This is reasonably efficient code generation: All variables are kept in registers, there are no superfluous loads or stores, and there are no simple peephole optimizations which would speed things up. Even so, the 13 instructions in this loop require an average of 84 clock cycles to execute, assuming that each of the two subtract operations is executed on half of the passes. On the 10-MHz 68010 processor used in this project, this calculation required 8.4 microseconds per byte, or about 17 milliseconds to process the 2040-byte data buffers used in this network.

The most obvious improvement to the existing algorithm is to eliminate the last IF statement, replacing it with a remaindering operation performed upon exit from the loop. This is possible because of the linearity of the modulus operator, which provides that the modulo-255 sum of a series of numbers is the same as the modulo-255 remainder of the sum of the series. It is now necessary, however, to use a long (32-bit) integer for sum2. This will prevent overflow, so that the remainder can be computed correctly. A long integer representation of sum2 cannot overflow with a buffer smaller than (2[32])/255 bytes. Because this is just over the 2[24]-byte address space limit of the 68010 processor, overflow will not be a problem.

The initial value of len need not be preserved inside the subroutine, so the FOR loop can be changed to a slightly quicker WHILE loop which decrements len in the loop's exit test. This in turn can be coded in assembly language as a DBRA machine instruction. With these changes, the C-version algorithm can be modified, as shown in Example 3(a).

#### Example 3: (a) An improved C version of the basic checksum; (b) the corresponding assembly language.

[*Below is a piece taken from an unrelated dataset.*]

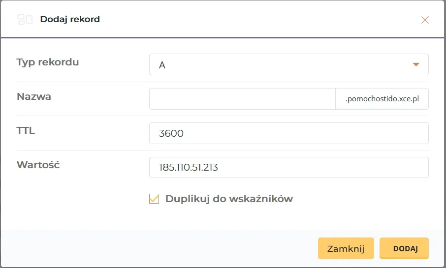
Task: Close the dialog with the X icon
Action: tap(425, 20)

(a) register unsigned char *ptr; register short int sum1, len; register unsigned long int sum2; sum1 = sum2 = 0; while (len--) { sum1 += *ptr++; if (sum1 >= 255) sum1 -= 255; sum2 += sum1; } sum2 %= 255; (b) loop moveq #0,d3 move.b (a3)+,d3 add.w d3,d0 ; sum1 += *ptr++; cmp.w #255,d0 blt.s no_sub sub.w #255.d0 ; if (sum1 >= 255) sum1 -= 255; no_sub add.1 d0,d1 ; sum2 += sum1; dbra d2,loop ; while (len--);

When the C code is turned into assembly language, the register usage is as follows:

- D0 holds sum1, the first checksum value.
- D1 holds sum2, the second checksum value.
- D2 holds len, the length in bytes of the buffer.
- A0 holds ptr, a pointer into the buffer.

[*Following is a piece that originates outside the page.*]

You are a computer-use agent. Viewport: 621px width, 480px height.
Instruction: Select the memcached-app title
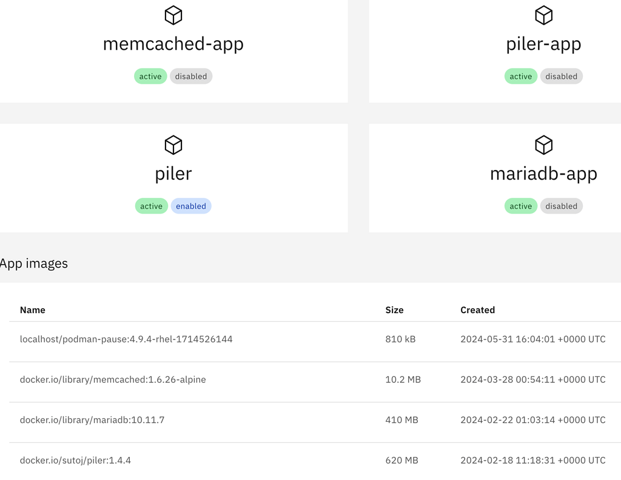pyautogui.click(x=173, y=44)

These changes drop the inner loop to eight instructions per byte with an execution time of 56 cycles, or 5.6 microseconds per byte. While this is a significant improvement, a few tricks remain.

The most obvious problem is that after adding a byte in memory into the current sum1 value, three instructions are required to maintain the proper modulo-255 remainder for this value. Because sum1 should remain in the 0-254 range, it would be helpful if byte arithmetic could be used to perform this addition, thus reducing the first three instructions to a single add.b (a0)+,d0 instruction. As it turns out, this change will almost work correctly. A byte addition such as this will be performed using modulo-256 arithmetic, so if an overflow occurs, the resulting sum will be 1 smaller than the correct value.

Luckily, the 68010 instruction set includes an extended add instruction designed for use in performing extended precision arithmetic. This instruction adds two registers and increments the result if the extended bit was set when the instruction was entered. The extended bit will be set by the previous add instruction whenever the sum exceeds 255. By keeping a value of 0 in a register and performing an extended add of this 0 value to the sum of the previous addition, the increment required to compensate for the error caused by using modulo-256 arithmetic is performed whenever an overflow has occurred in the previous addition.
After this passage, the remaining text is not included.